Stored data
+ + + + +
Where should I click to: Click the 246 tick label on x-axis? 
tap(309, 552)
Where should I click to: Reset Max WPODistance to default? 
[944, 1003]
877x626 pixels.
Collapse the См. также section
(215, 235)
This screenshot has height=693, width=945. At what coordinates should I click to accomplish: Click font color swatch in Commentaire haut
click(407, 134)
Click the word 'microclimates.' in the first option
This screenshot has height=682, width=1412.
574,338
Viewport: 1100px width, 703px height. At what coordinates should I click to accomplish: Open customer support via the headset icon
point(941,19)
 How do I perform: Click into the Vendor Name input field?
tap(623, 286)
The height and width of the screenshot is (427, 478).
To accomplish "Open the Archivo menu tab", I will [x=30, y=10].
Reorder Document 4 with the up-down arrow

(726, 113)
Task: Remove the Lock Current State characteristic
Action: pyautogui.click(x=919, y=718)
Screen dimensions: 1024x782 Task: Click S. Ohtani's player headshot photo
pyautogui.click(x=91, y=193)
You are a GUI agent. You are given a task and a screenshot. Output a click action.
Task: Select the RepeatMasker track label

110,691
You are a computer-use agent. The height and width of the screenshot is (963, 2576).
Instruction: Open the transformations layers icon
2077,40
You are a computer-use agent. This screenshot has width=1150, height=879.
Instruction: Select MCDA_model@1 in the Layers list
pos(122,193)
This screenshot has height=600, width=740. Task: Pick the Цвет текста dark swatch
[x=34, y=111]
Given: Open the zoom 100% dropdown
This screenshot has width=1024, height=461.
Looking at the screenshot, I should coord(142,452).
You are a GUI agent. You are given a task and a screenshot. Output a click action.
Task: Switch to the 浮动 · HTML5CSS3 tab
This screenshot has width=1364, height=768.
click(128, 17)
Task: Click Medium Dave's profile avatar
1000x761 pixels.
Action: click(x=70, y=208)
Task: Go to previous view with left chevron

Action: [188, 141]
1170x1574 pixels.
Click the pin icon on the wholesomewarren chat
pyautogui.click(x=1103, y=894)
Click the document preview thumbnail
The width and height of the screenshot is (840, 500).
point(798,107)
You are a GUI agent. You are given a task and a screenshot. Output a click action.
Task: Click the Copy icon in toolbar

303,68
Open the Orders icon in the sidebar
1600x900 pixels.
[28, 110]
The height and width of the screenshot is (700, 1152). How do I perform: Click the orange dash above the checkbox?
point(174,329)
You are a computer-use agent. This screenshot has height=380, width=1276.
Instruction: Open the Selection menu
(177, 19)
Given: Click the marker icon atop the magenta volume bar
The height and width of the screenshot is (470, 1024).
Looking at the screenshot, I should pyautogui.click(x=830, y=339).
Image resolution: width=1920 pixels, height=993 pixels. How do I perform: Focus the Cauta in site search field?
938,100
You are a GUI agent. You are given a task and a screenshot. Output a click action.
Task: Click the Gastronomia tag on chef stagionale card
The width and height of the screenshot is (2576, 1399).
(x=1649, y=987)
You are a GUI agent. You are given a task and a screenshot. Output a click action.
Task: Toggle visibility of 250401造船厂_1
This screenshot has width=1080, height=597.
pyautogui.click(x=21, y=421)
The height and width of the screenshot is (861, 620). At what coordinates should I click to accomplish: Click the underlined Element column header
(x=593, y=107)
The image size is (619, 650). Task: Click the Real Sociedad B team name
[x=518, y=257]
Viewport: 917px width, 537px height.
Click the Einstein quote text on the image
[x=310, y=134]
+ + + + +
◆ **What you have to do**
Transcribe every entry word for word.

◆ **Written response**
Where should I click to: Click the 246 tick label on x-axis? 
tap(309, 552)
Where should I click to: Reset Max WPODistance to default? 
[944, 1003]
877x626 pixels.
Collapse the См. также section
(215, 235)
This screenshot has height=693, width=945. At what coordinates should I click to accomplish: Click font color swatch in Commentaire haut
click(407, 134)
Click the word 'microclimates.' in the first option
This screenshot has height=682, width=1412.
574,338
Viewport: 1100px width, 703px height. At what coordinates should I click to accomplish: Open customer support via the headset icon
point(941,19)
 How do I perform: Click into the Vendor Name input field?
tap(623, 286)
The height and width of the screenshot is (427, 478).
To accomplish "Open the Archivo menu tab", I will [x=30, y=10].
Reorder Document 4 with the up-down arrow

(726, 113)
Task: Remove the Lock Current State characteristic
Action: pyautogui.click(x=919, y=718)
Screen dimensions: 1024x782 Task: Click S. Ohtani's player headshot photo
pyautogui.click(x=91, y=193)
You are a GUI agent. You are given a task and a screenshot. Output a click action.
Task: Select the RepeatMasker track label

110,691
You are a computer-use agent. The height and width of the screenshot is (963, 2576).
Instruction: Open the transformations layers icon
2077,40
You are a computer-use agent. This screenshot has width=1150, height=879.
Instruction: Select MCDA_model@1 in the Layers list
pos(122,193)
This screenshot has height=600, width=740. Task: Pick the Цвет текста dark swatch
[x=34, y=111]
Given: Open the zoom 100% dropdown
This screenshot has width=1024, height=461.
Looking at the screenshot, I should coord(142,452).
You are a GUI agent. You are given a task and a screenshot. Output a click action.
Task: Switch to the 浮动 · HTML5CSS3 tab
This screenshot has width=1364, height=768.
click(128, 17)
Task: Click Medium Dave's profile avatar
1000x761 pixels.
Action: click(x=70, y=208)
Task: Go to previous view with left chevron

Action: [188, 141]
1170x1574 pixels.
Click the pin icon on the wholesomewarren chat
pyautogui.click(x=1103, y=894)
Click the document preview thumbnail
The width and height of the screenshot is (840, 500).
point(798,107)
You are a GUI agent. You are given a task and a screenshot. Output a click action.
Task: Click the Copy icon in toolbar

303,68
Open the Orders icon in the sidebar
1600x900 pixels.
[28, 110]
The height and width of the screenshot is (700, 1152). How do I perform: Click the orange dash above the checkbox?
point(174,329)
You are a computer-use agent. This screenshot has height=380, width=1276.
Instruction: Open the Selection menu
(177, 19)
Given: Click the marker icon atop the magenta volume bar
The height and width of the screenshot is (470, 1024).
Looking at the screenshot, I should pyautogui.click(x=830, y=339).
Image resolution: width=1920 pixels, height=993 pixels. How do I perform: Focus the Cauta in site search field?
938,100
You are a GUI agent. You are given a task and a screenshot. Output a click action.
Task: Click the Gastronomia tag on chef stagionale card
The width and height of the screenshot is (2576, 1399).
(x=1649, y=987)
You are a GUI agent. You are given a task and a screenshot. Output a click action.
Task: Toggle visibility of 250401造船厂_1
This screenshot has width=1080, height=597.
pyautogui.click(x=21, y=421)
The height and width of the screenshot is (861, 620). At what coordinates should I click to accomplish: Click the underlined Element column header
(x=593, y=107)
The image size is (619, 650). Task: Click the Real Sociedad B team name
[x=518, y=257]
Viewport: 917px width, 537px height.
Click the Einstein quote text on the image
[x=310, y=134]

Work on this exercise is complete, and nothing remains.